------ Information supplied

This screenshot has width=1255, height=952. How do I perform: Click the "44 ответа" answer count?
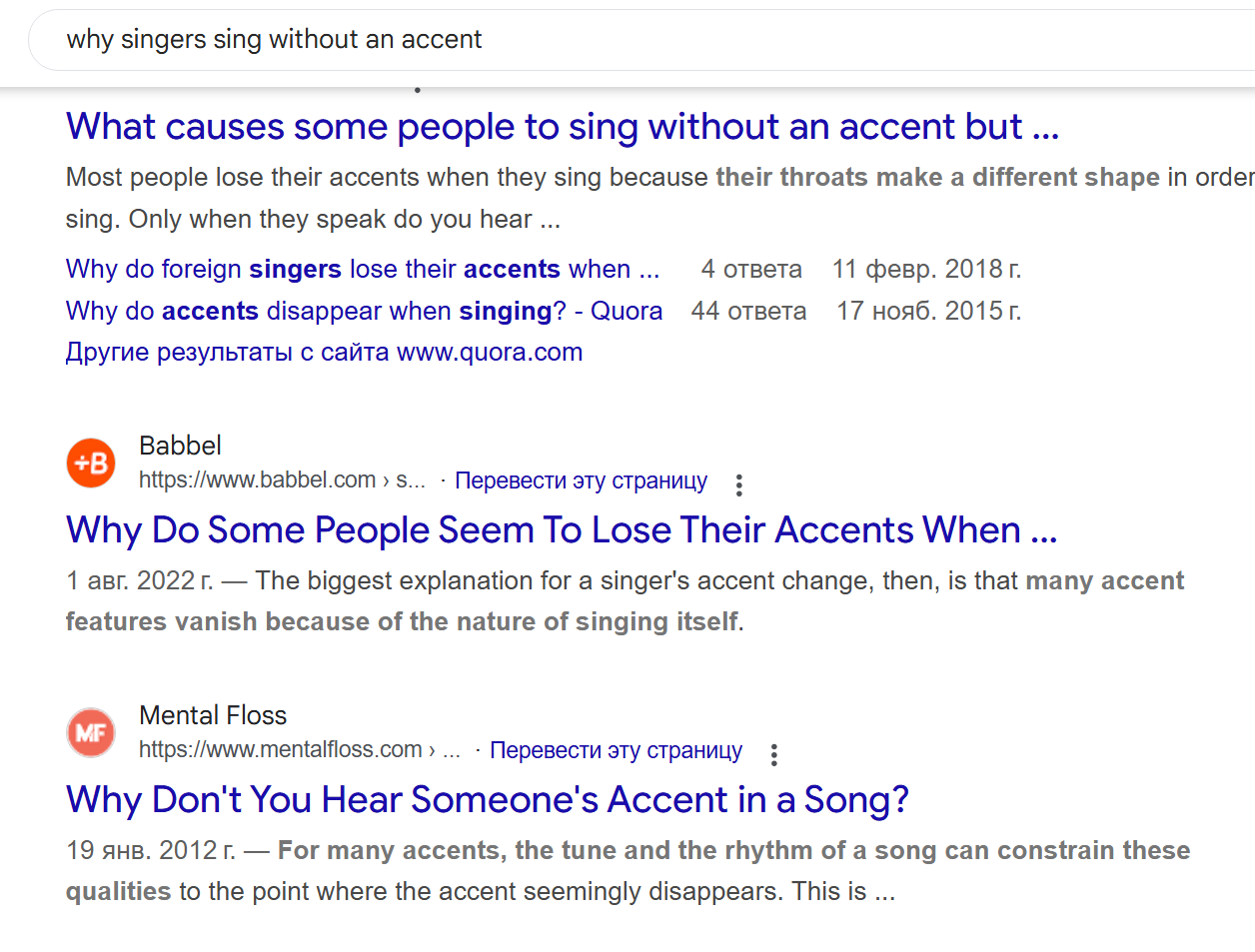coord(748,312)
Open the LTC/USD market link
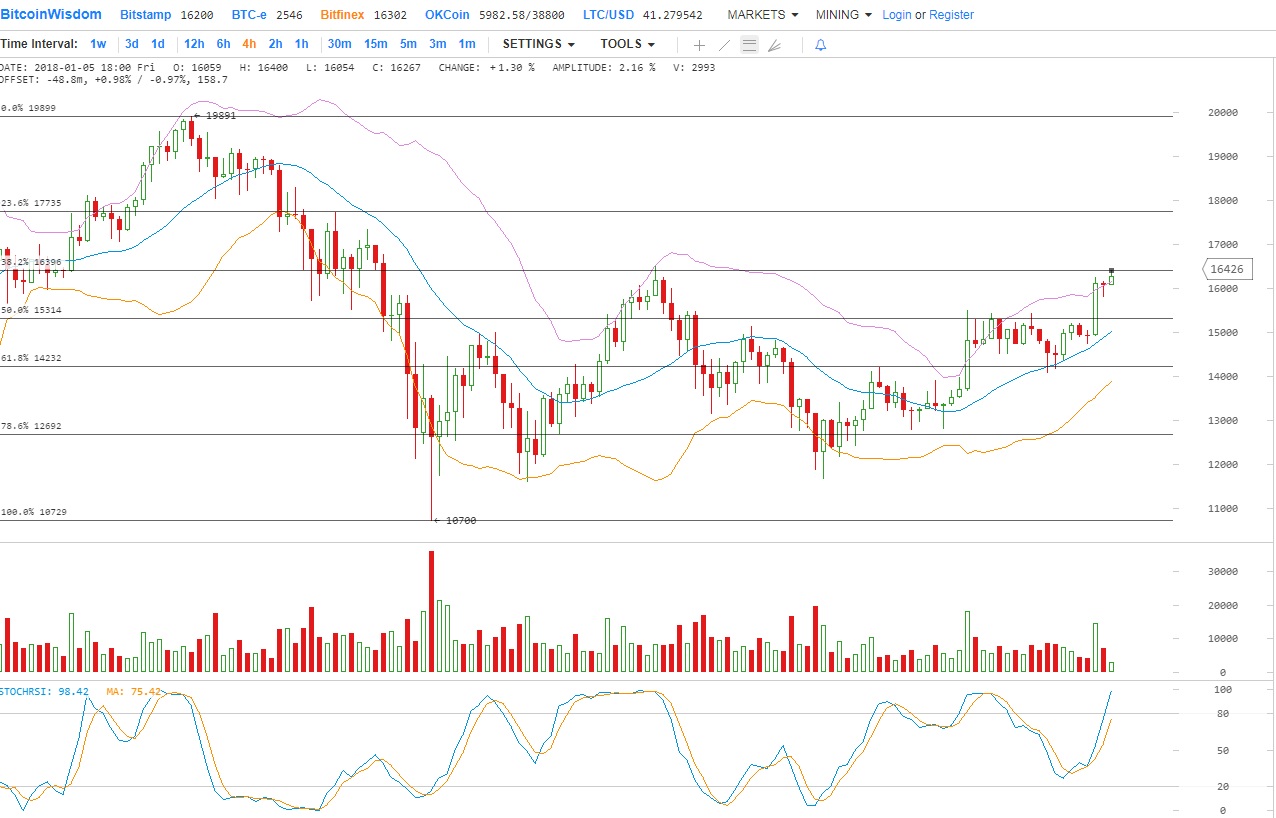Image resolution: width=1276 pixels, height=818 pixels. coord(608,15)
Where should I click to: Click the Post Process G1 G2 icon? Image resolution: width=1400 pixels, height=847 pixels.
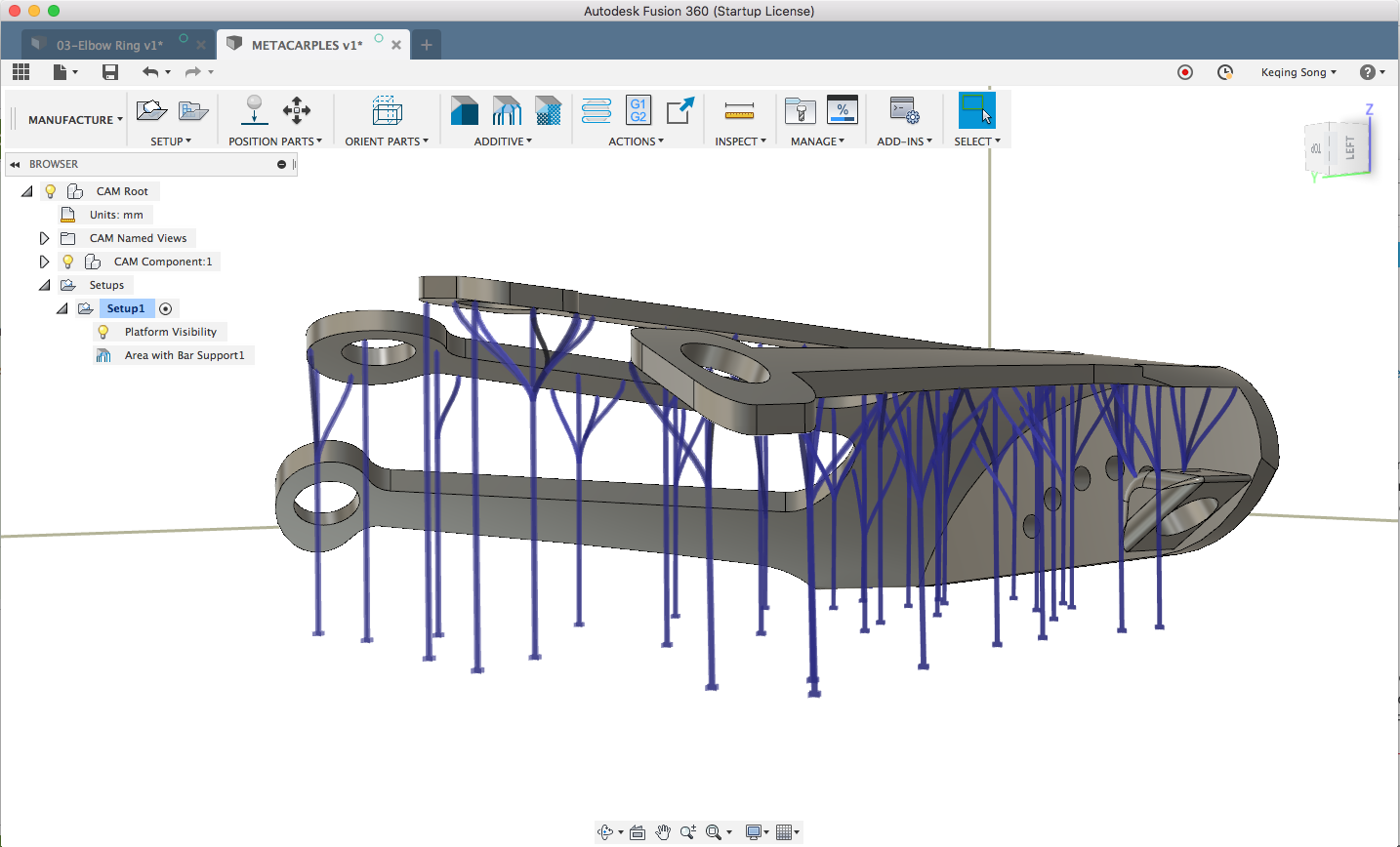[x=638, y=110]
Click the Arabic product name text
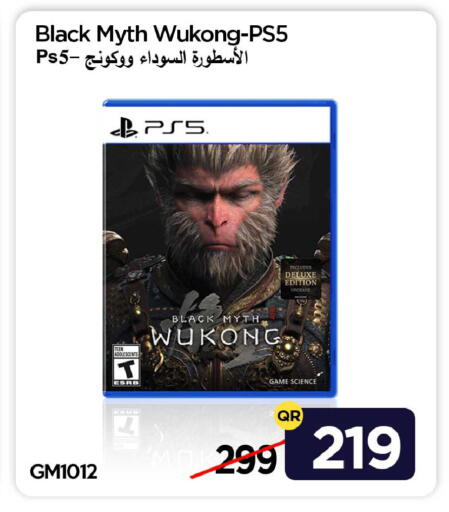The height and width of the screenshot is (512, 449). click(x=166, y=59)
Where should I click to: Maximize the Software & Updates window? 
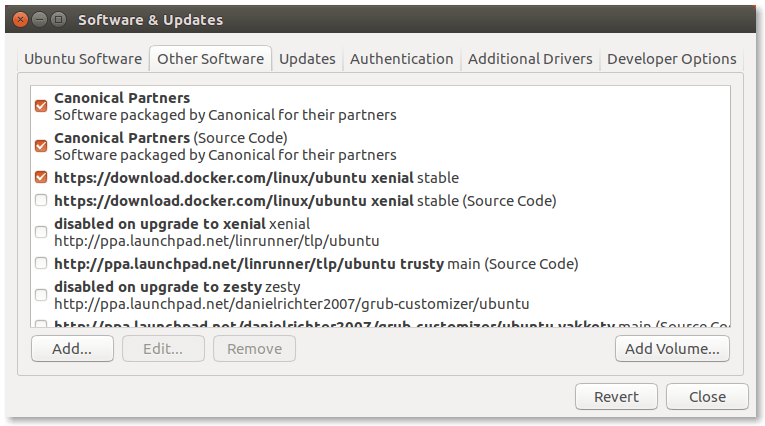pyautogui.click(x=59, y=19)
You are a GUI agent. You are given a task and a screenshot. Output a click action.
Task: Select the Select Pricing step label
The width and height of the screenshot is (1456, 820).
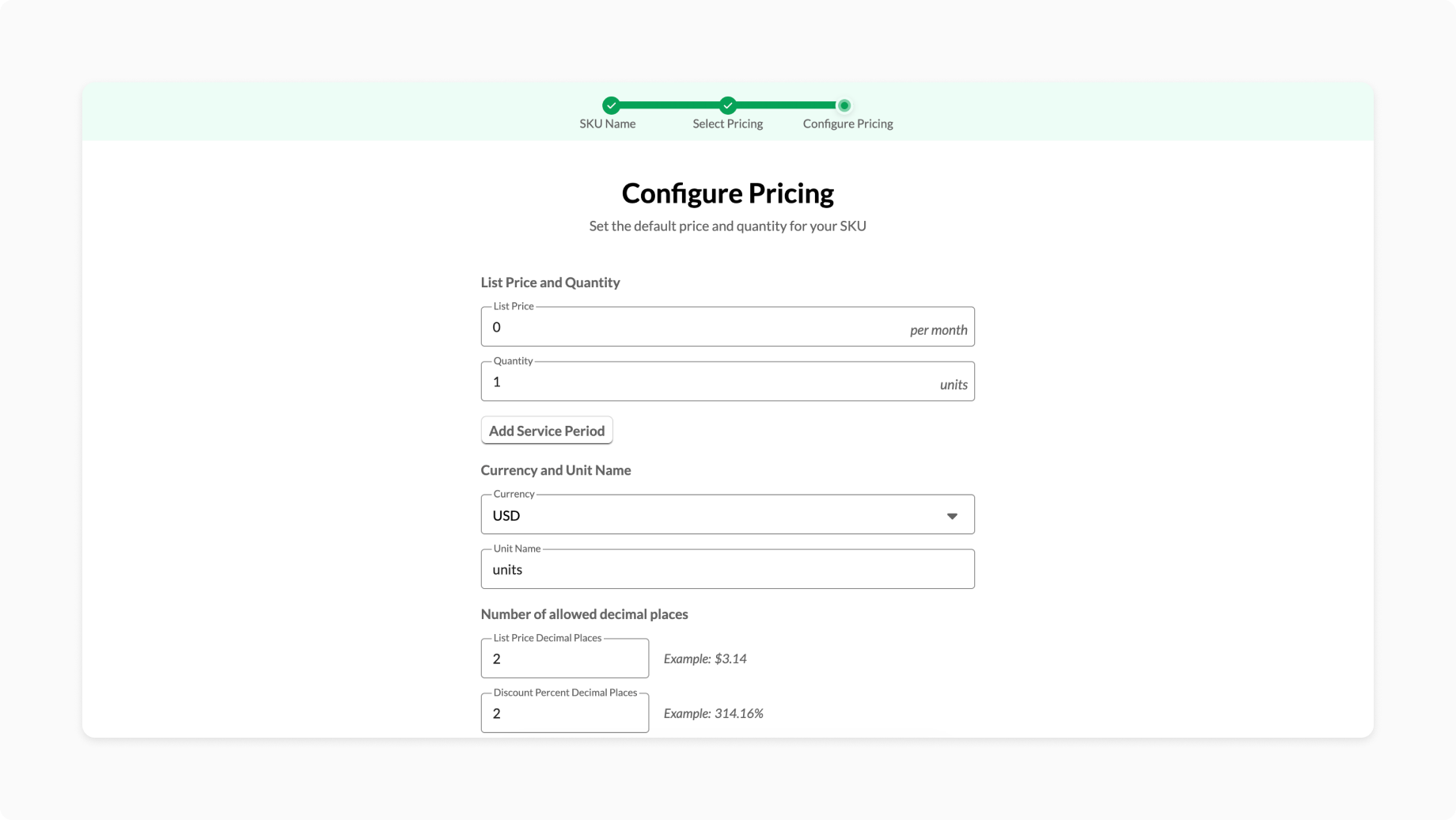click(x=727, y=123)
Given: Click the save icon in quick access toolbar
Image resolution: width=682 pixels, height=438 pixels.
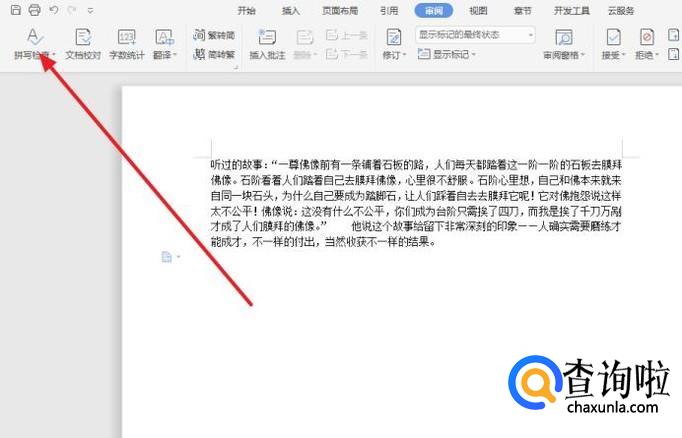Looking at the screenshot, I should [16, 10].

------------

**Problem requirements:** Reproduce all of the data above word for word, leaving out the pictures.

**Expected answer:**
This screenshot has width=1255, height=952. How do I perform: Click the "44 ответа" answer count?
coord(748,312)
Open the LTC/USD market link
Image resolution: width=1276 pixels, height=818 pixels. coord(608,15)
Where should I click to: Click the Post Process G1 G2 icon? Image resolution: width=1400 pixels, height=847 pixels.
[x=638, y=110]
Click the Arabic product name text
The height and width of the screenshot is (512, 449). click(x=166, y=59)
Where should I click to: Maximize the Software & Updates window? 
pyautogui.click(x=59, y=19)
You are a GUI agent. You are given a task and a screenshot. Output a click action.
Task: Select the Select Pricing step label
The width and height of the screenshot is (1456, 820).
click(x=727, y=123)
Given: Click the save icon in quick access toolbar
Image resolution: width=682 pixels, height=438 pixels.
Looking at the screenshot, I should [16, 10].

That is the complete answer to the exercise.